I’m 65 and am looking at my allocations. Everything I read suggests being about 40% in bonds. As much as I try to learn about them, I simply do not understand bind investing much less where to invest. It has been said you never should invest in things you don’t understand. So, I’m struggling with pulling the trigger and putting my money into them and just staying in equities. I’d appreciate any insights you might give me.
Thank you b
Start with the Bond and Fixed Income FAQ article on the top right of your screen. Then if you have questions ask away.
As pauleckler mentioned, the FAQ section is very helpful:
This whole bond/FI board is very interesting. As you look through posts of various Fools such as blacktreechaser, pauleckler, aj485, Arindam, etc you’ll see often varying but (in my view) very helpful perspectives.

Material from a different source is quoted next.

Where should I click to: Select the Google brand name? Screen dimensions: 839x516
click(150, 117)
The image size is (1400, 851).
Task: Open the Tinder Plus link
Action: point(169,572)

Most of those that are familiar with or are experts in stocks and well as various forms of stock funds (mutual funds, CEF’s, ETF’s, etc) often start with bond funds when it comes to this area of investments. There is a difference between bond funds and individual bond issues. The FAQ covers a lot of it. I started with funds but gradually learned to appreciate the process of picking individual issues – or sort of creating my own fund – and have since bought and sold both funds and bonds. (I happen to do both funds and individual issues on the equity side as well.)
I think as you study material here and look at some books – we can make recommendations if needed – you’ll find that security analysis is… security analysis and much of what you may be doing with equities applies to bonds. (Although to be fair I’m not sure what your approach with equities is.) Sure, bonds can be issued not only by companies with publicly-traded common equity but also by privately-held companies, governments at various levels, government-owned corporations, utilities, etc. Perhaps some of the good first types of bonds to look at in terms of analysis and such after reading through the FAQ would be US Treasury and corporate bonds of major US companies. One thing that I like about bonds is that the issuer doesn’t necessarily have to grow or “hyper grow” to make it worthwhile for the investor… it just needs to survive enough to cover interest payments and have the ability to refinance or pay the principal some other way at maturity date.
I’ll leave it at that for now. Feel free to post questions here.